It is truly easy to be impressed by the actions of world-famous tennis player Naomi Osaka. Most think it is her tennis ability that I am impressed with however they are incorrect. I am impressed by her decision-making ability regarding her mental health. The number 2 tennis player in the world, chose a couple of weeks ago to step back from tennis to focus on the depression and social anxiety that she has been dealing with since winning her first US Open in 2018.
Prior to making this decision, Naomi was playing in the French Open and after the first match, she did not participate in a press conference and was find a fee for not doing so. Professional athletes have press obligations as a part of their responsibilities.
In the case of Naomi Osaka and any professional athlete, the press responsibilities need to be redefined and expanded for someone dealing with depression or any other mental health diagnosis. This is another part of mental health treatment that needs to be discussed and expanded upon.

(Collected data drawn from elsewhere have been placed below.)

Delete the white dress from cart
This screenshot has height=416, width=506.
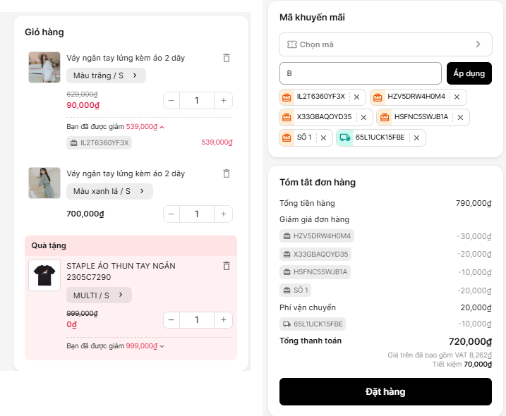pyautogui.click(x=227, y=58)
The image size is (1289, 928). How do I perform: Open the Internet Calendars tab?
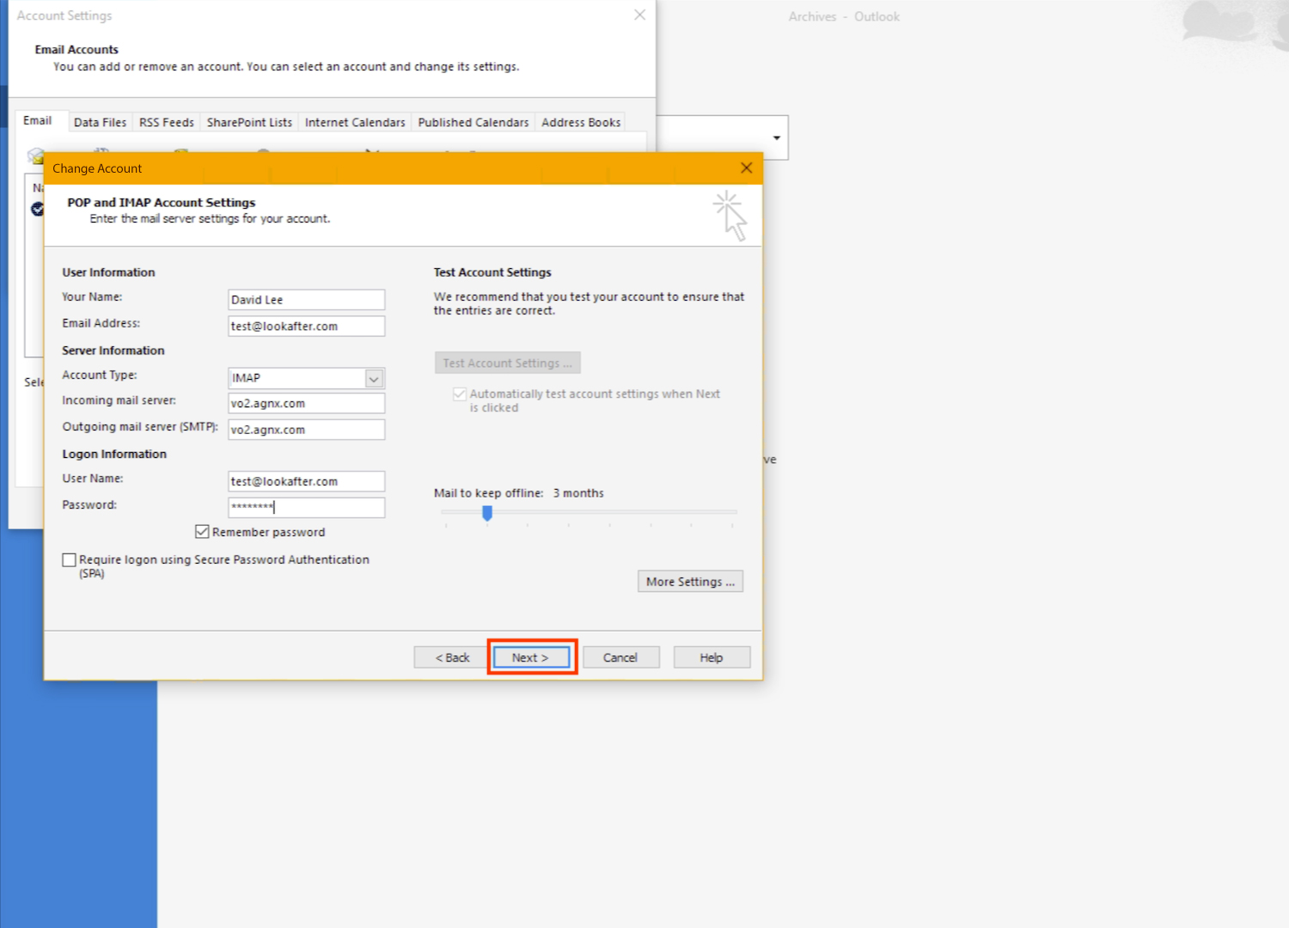[355, 123]
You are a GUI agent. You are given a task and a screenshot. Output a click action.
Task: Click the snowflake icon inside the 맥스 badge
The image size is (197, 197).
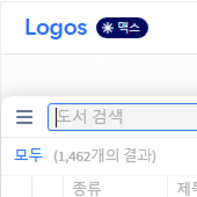click(x=107, y=28)
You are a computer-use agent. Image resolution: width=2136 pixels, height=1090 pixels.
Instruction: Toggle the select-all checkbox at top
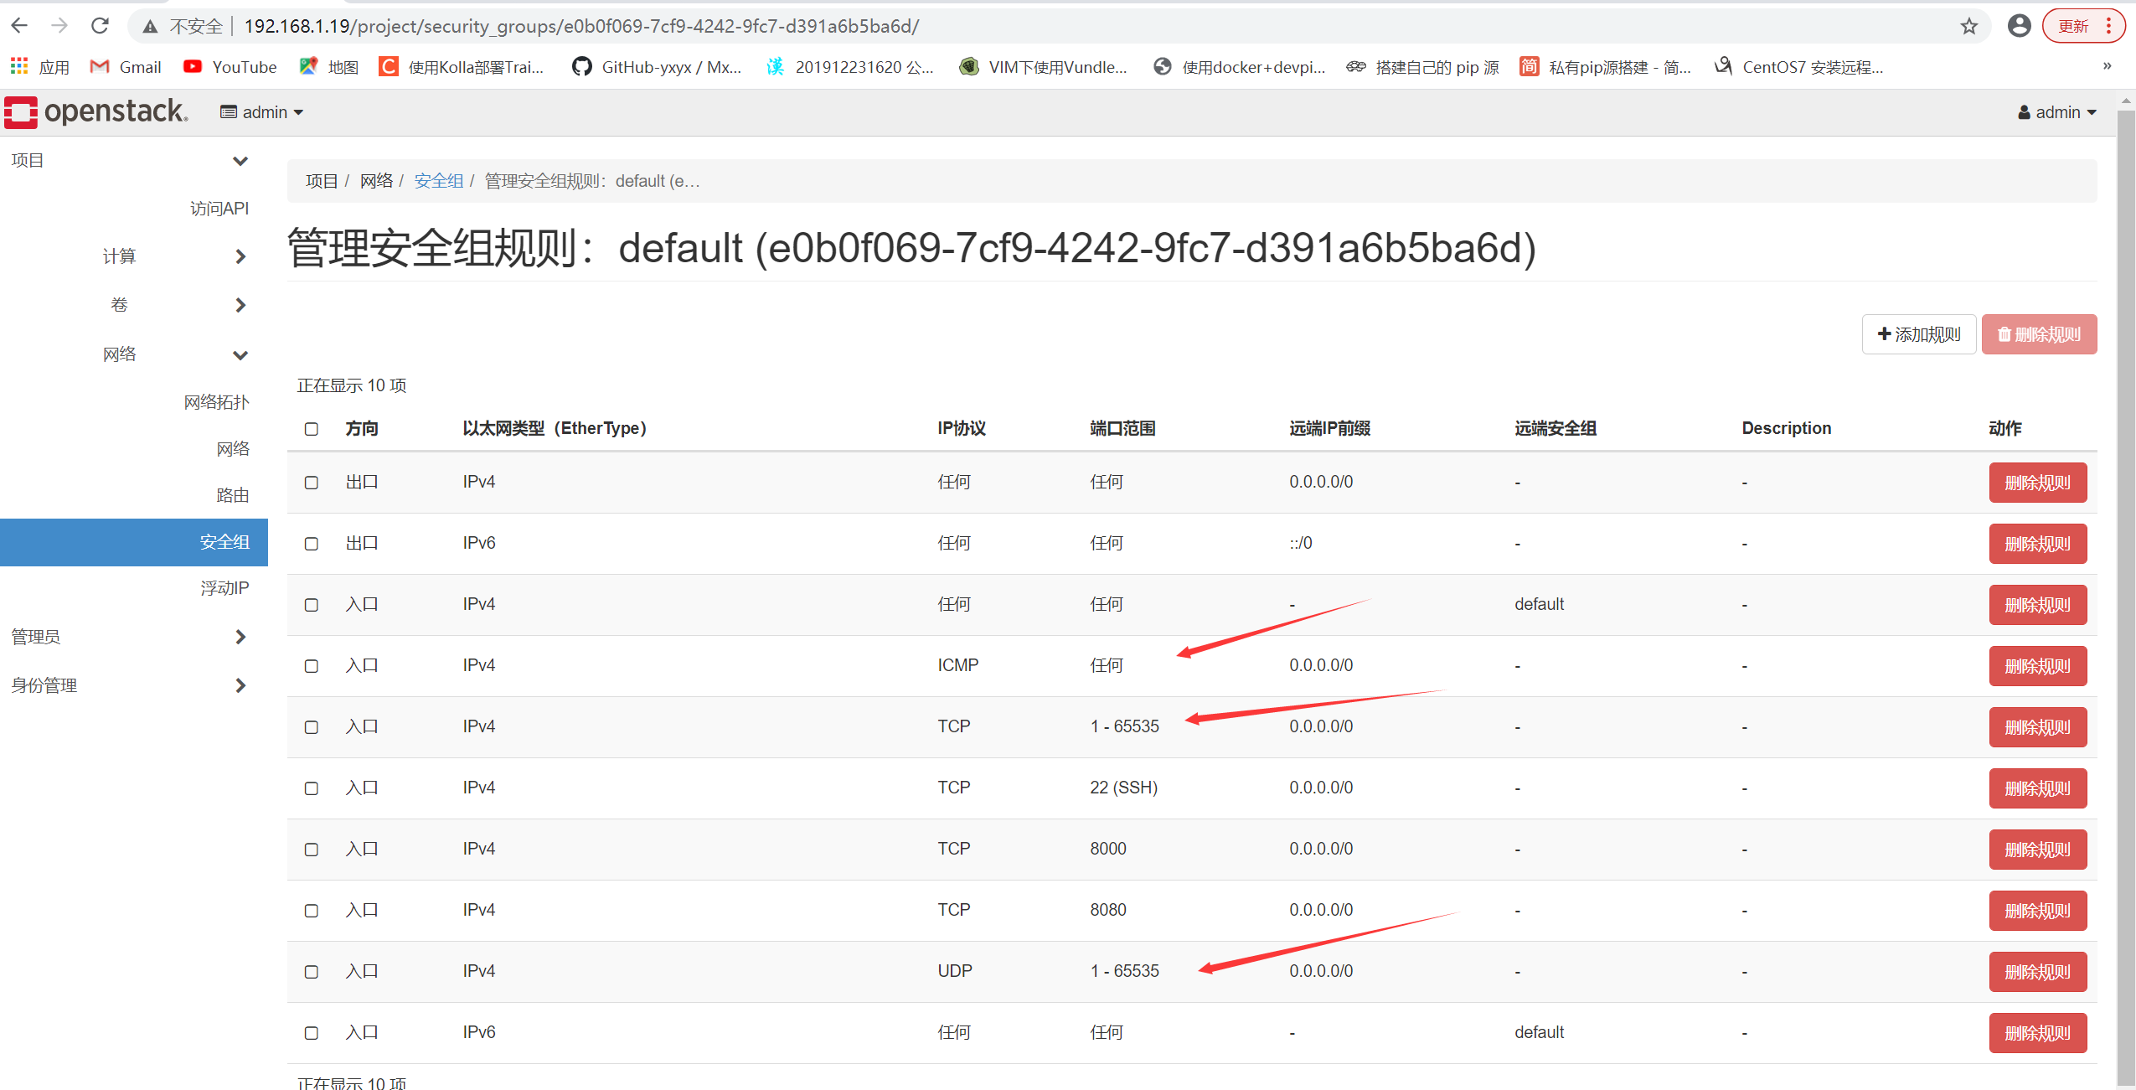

What I’ve observed about her thus far, it seems playing tennis is the easiest thing for her to do when dealing with depression because she is her own teammate…tennis is an excellent sport for an introvert…but dealing with fans and the press would be a challenge Naomi at this time would rather not take on.
An introvert is typically not a big fan of crowds of people, they relish in small and intimate gatherings with friends and family. Large crowds deplete the energy of an introvert, the accolades that they get from the fans while welcomed is not the reason that they play the sport. Meaning if only 10 people were watching them play they would have more enjoyment from a small number of people versus hundreds of people. Most introverts get their energy within themselves. Having depression magnifies this even more.
Based on what I read, Naomi Osaka was generous and self-aware in her statement when she tweeted she was taking a step back.
It is easy for me to celebrate and give an accolade to Naomi Osaka because I am not a part of the sporting world’s discourse. I am a trained mental health counselor and I always pat people on the back when they voice personal responsibility and own their side of the street so to speak. Well done, Naomi!